» **Directions for this task**
Copy out the following material word for word, keeping every line unchanged.

» **Given records**
▼▼▼

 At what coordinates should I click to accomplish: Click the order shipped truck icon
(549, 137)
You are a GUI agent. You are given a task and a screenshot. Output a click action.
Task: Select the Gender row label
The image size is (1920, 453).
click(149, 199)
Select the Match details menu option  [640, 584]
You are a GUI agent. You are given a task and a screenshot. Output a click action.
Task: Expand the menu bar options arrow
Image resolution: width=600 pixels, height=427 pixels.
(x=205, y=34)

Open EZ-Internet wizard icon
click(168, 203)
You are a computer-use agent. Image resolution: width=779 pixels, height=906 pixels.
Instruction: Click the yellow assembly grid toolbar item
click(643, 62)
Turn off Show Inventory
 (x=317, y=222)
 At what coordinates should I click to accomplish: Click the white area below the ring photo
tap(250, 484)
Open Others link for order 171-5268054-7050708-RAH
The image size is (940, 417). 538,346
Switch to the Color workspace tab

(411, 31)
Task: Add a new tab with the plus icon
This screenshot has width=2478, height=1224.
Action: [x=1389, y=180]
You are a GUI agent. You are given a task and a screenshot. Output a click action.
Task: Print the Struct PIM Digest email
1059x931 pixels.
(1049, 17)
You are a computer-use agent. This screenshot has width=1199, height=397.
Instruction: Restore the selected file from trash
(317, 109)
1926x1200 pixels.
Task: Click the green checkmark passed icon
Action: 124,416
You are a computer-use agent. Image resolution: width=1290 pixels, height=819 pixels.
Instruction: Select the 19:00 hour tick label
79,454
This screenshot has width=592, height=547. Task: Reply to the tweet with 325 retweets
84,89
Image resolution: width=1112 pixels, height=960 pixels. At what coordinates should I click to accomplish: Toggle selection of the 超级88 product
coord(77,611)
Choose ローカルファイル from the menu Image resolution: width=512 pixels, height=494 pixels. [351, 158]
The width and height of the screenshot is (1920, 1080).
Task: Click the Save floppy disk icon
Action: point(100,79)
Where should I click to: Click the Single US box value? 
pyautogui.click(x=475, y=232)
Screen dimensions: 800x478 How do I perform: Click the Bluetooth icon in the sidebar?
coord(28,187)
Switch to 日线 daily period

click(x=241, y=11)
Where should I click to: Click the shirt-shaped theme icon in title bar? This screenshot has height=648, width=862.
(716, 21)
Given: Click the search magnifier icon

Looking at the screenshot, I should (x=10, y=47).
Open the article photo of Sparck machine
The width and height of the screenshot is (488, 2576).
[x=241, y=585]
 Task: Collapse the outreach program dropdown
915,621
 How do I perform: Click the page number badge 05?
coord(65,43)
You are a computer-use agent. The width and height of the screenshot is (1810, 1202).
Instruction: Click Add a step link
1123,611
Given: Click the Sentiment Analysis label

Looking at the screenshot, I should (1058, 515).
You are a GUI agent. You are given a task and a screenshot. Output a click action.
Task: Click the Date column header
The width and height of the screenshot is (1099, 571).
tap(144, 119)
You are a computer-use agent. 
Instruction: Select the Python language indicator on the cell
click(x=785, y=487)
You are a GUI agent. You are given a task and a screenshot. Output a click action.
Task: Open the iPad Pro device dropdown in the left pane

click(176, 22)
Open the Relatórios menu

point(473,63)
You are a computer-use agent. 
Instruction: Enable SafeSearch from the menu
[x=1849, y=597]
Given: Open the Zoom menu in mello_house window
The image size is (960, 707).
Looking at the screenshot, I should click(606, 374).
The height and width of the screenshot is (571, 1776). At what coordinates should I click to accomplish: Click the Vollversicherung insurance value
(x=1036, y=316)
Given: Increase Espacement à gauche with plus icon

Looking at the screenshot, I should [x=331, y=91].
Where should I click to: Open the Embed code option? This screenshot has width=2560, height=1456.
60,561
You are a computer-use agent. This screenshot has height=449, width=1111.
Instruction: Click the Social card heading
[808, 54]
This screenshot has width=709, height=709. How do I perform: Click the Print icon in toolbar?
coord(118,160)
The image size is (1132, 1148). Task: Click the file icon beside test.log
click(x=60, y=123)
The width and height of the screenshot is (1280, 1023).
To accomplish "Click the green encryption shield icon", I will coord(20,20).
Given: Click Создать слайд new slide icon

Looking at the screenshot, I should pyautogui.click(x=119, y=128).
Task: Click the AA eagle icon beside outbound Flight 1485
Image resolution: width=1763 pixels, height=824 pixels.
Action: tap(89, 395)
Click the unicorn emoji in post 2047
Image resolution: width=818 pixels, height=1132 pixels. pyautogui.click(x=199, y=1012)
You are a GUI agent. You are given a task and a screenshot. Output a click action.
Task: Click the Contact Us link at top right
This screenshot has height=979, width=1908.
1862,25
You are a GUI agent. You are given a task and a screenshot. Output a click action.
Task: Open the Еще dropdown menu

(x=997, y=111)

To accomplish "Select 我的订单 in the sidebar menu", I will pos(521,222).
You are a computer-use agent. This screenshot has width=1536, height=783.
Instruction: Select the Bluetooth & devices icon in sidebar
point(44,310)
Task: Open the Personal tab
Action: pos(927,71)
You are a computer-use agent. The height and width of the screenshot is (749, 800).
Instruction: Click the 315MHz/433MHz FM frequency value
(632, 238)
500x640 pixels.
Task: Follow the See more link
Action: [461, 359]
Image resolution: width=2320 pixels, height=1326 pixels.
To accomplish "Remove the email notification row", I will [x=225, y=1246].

▲▲▲

» **The output**
 At what coordinates should I click to accomplish: Click the order shipped truck icon
(549, 137)
You are a GUI agent. You are given a task and a screenshot. Output a click action.
Task: Select the Gender row label
The image size is (1920, 453).
click(149, 199)
Select the Match details menu option  [640, 584]
You are a GUI agent. You are given a task and a screenshot. Output a click action.
Task: Expand the menu bar options arrow
Image resolution: width=600 pixels, height=427 pixels.
(x=205, y=34)

Open EZ-Internet wizard icon
click(168, 203)
You are a computer-use agent. Image resolution: width=779 pixels, height=906 pixels.
Instruction: Click the yellow assembly grid toolbar item
click(643, 62)
Turn off Show Inventory
 (x=317, y=222)
 At what coordinates should I click to accomplish: Click the white area below the ring photo
tap(250, 484)
Open Others link for order 171-5268054-7050708-RAH
The image size is (940, 417). 538,346
Switch to the Color workspace tab

(411, 31)
Task: Add a new tab with the plus icon
This screenshot has width=2478, height=1224.
Action: [x=1389, y=180]
You are a GUI agent. You are given a task and a screenshot. Output a click action.
Task: Print the Struct PIM Digest email
1059x931 pixels.
(1049, 17)
You are a computer-use agent. This screenshot has width=1199, height=397.
Instruction: Restore the selected file from trash
(317, 109)
1926x1200 pixels.
Task: Click the green checkmark passed icon
Action: 124,416
You are a computer-use agent. Image resolution: width=1290 pixels, height=819 pixels.
Instruction: Select the 19:00 hour tick label
79,454
This screenshot has width=592, height=547. Task: Reply to the tweet with 325 retweets
84,89
Image resolution: width=1112 pixels, height=960 pixels. At what coordinates should I click to accomplish: Toggle selection of the 超级88 product
coord(77,611)
Choose ローカルファイル from the menu Image resolution: width=512 pixels, height=494 pixels. [351, 158]
The width and height of the screenshot is (1920, 1080).
Task: Click the Save floppy disk icon
Action: point(100,79)
Where should I click to: Click the Single US box value? 
pyautogui.click(x=475, y=232)
Screen dimensions: 800x478 How do I perform: Click the Bluetooth icon in the sidebar?
coord(28,187)
Switch to 日线 daily period

click(x=241, y=11)
Where should I click to: Click the shirt-shaped theme icon in title bar? This screenshot has height=648, width=862.
(716, 21)
Given: Click the search magnifier icon

Looking at the screenshot, I should (x=10, y=47).
Open the article photo of Sparck machine
The width and height of the screenshot is (488, 2576).
[x=241, y=585]
 Task: Collapse the outreach program dropdown
915,621
 How do I perform: Click the page number badge 05?
coord(65,43)
You are a computer-use agent. The width and height of the screenshot is (1810, 1202).
Instruction: Click Add a step link
1123,611
Given: Click the Sentiment Analysis label

Looking at the screenshot, I should (1058, 515).
You are a GUI agent. You are given a task and a screenshot. Output a click action.
Task: Click the Date column header
The width and height of the screenshot is (1099, 571).
tap(144, 119)
You are a computer-use agent. 
Instruction: Select the Python language indicator on the cell
click(x=785, y=487)
You are a GUI agent. You are given a task and a screenshot. Output a click action.
Task: Open the iPad Pro device dropdown in the left pane

click(176, 22)
Open the Relatórios menu

point(473,63)
You are a computer-use agent. 
Instruction: Enable SafeSearch from the menu
[x=1849, y=597]
Given: Open the Zoom menu in mello_house window
The image size is (960, 707).
Looking at the screenshot, I should click(606, 374).
The height and width of the screenshot is (571, 1776). At what coordinates should I click to accomplish: Click the Vollversicherung insurance value
(x=1036, y=316)
Given: Increase Espacement à gauche with plus icon

Looking at the screenshot, I should [x=331, y=91].
Where should I click to: Open the Embed code option? This screenshot has width=2560, height=1456.
60,561
You are a computer-use agent. This screenshot has height=449, width=1111.
Instruction: Click the Social card heading
[808, 54]
This screenshot has width=709, height=709. How do I perform: Click the Print icon in toolbar?
coord(118,160)
The image size is (1132, 1148). Task: Click the file icon beside test.log
click(x=60, y=123)
The width and height of the screenshot is (1280, 1023).
To accomplish "Click the green encryption shield icon", I will coord(20,20).
Given: Click Создать слайд new slide icon

Looking at the screenshot, I should pyautogui.click(x=119, y=128).
Task: Click the AA eagle icon beside outbound Flight 1485
Image resolution: width=1763 pixels, height=824 pixels.
Action: tap(89, 395)
Click the unicorn emoji in post 2047
Image resolution: width=818 pixels, height=1132 pixels. pyautogui.click(x=199, y=1012)
You are a GUI agent. You are given a task and a screenshot. Output a click action.
Task: Click the Contact Us link at top right
This screenshot has height=979, width=1908.
1862,25
You are a GUI agent. You are given a task and a screenshot. Output a click action.
Task: Open the Еще dropdown menu

(x=997, y=111)

To accomplish "Select 我的订单 in the sidebar menu", I will pos(521,222).
You are a computer-use agent. This screenshot has width=1536, height=783.
Instruction: Select the Bluetooth & devices icon in sidebar
point(44,310)
Task: Open the Personal tab
Action: pos(927,71)
You are a computer-use agent. The height and width of the screenshot is (749, 800).
Instruction: Click the 315MHz/433MHz FM frequency value
(632, 238)
500x640 pixels.
Task: Follow the See more link
Action: [461, 359]
Image resolution: width=2320 pixels, height=1326 pixels.
To accomplish "Remove the email notification row", I will [x=225, y=1246].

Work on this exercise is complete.